EnviroPress Reporter
The remaining villagers in the Murape Village on the margins of Bikita Minerals are now free to fetch water from a tap in the mining compound following several months of victimisation, finger-pointing and threats of eviction.
Less than a dozen families remain in the village after several others were evicted with little or no compensation.
“In the interim, we have graciously allowed villagers access to a tap inside the mine for drinking and cooking purposes, which they have been utilising without any issue. Bikita Minerals has in the last two years drilled 38 boreholes in Bikita and Masvingo North,” Bikita Minerals Spokesperson Collen Nikisi told EnviroPress in an interview.
“We had planned to drill a borehole near Murape village but this is contingent upon ongoing relocation discussions with relevant stakeholders, including the Zimbabwe Human Rights Commission, government officials, the District Development Coordinator, councillors, and Chief Marozva, regarding eight families residing within our mining claim. Once these discussions reach a mutually beneficial conclusion, we will proceed with drilling a borehole for the relocated families,” he said.
Bikita Minerals maintains that the villagers, who were settled by government during the Land Reform Programme in the early 2000s, have been occupying mine land.
Before the new offer by Bikita Minerals, the few families that remained on the land after resisting eviction had faced increased difficulties accessing water for use at home. This was after the lithium mining company dug a two-metre-deep perimeter trench ostensibly to stop trespassing.
The trench cut the villagers from a disused opencast pit which had been their only source of potable water for several years.
However, some of the villagers said the mine tap water option offered by the mine was not practical due to the average 5km distance that one needs to travel to the mine compound.

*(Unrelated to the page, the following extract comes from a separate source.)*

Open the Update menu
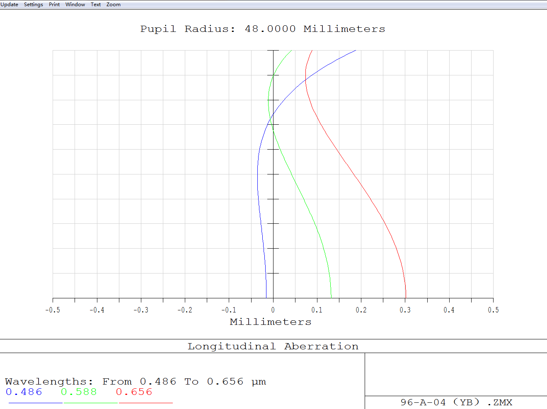Image resolution: width=547 pixels, height=409 pixels. (x=9, y=5)

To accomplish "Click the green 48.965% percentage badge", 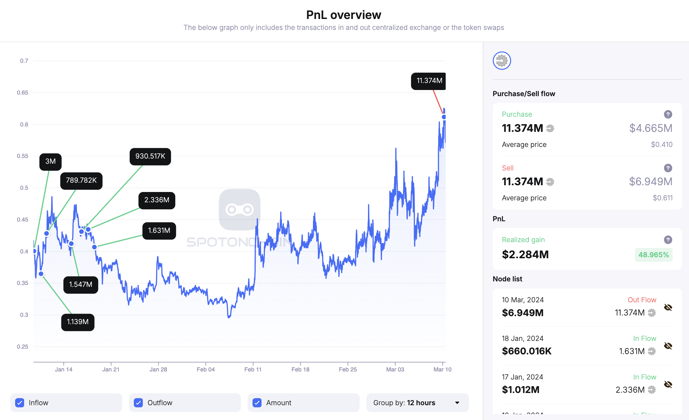I will (654, 255).
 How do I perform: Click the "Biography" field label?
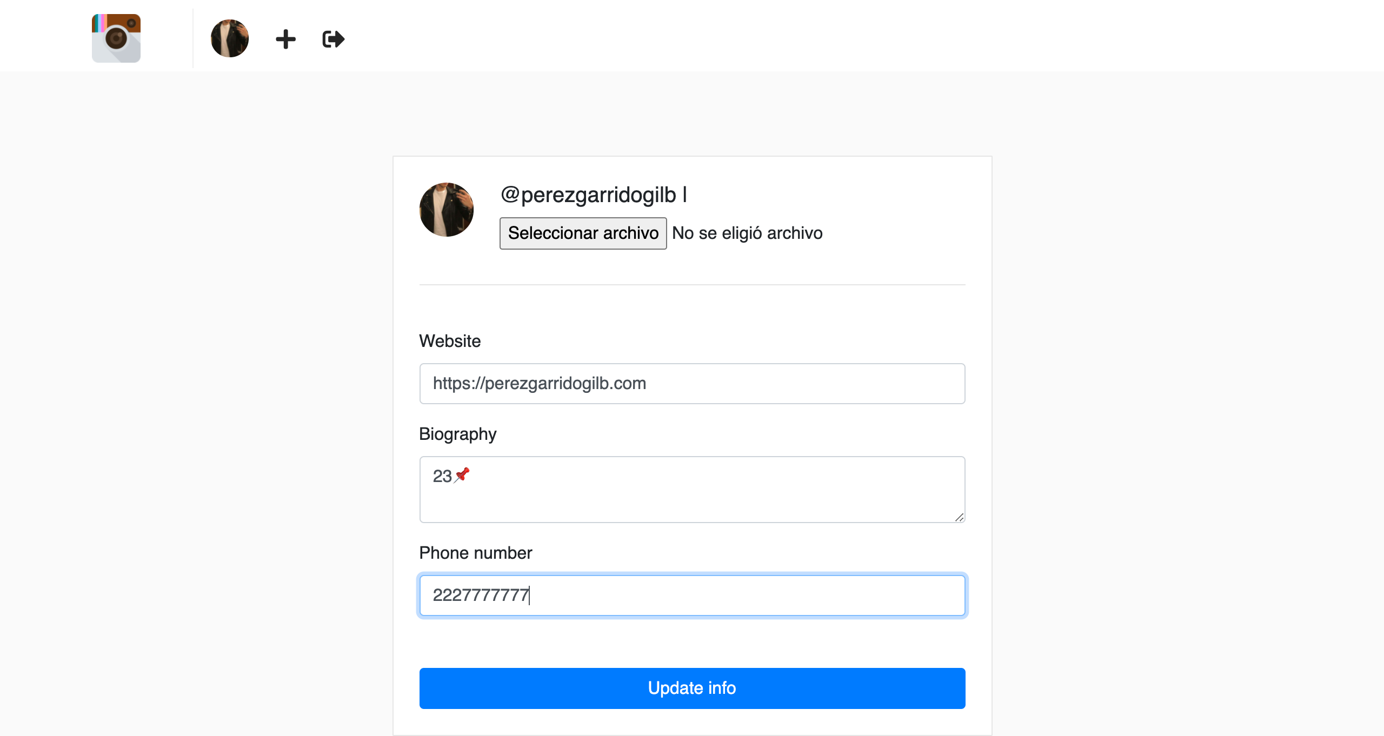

“To get water from the tap, you have to find somebody driving to the mining compound so that they take your containers with them. The distance is too long for one to walk all the time,” said one villager who refused to be named.
Another villager, Godhelp Tinarwo said community members’ efforts to draw attention to their plight had largely failed since the mine seemed to have bought off all influential people.
“The people of Murape are suffering without basic services like clean water. I suspect something is going on behind our backs because our leaders are no longer bothered. We have had several disputes with Bikita Minerals; we have engaged them to state our grievances, and there has been courts cases but nothing has materialised,” said Tinarwo.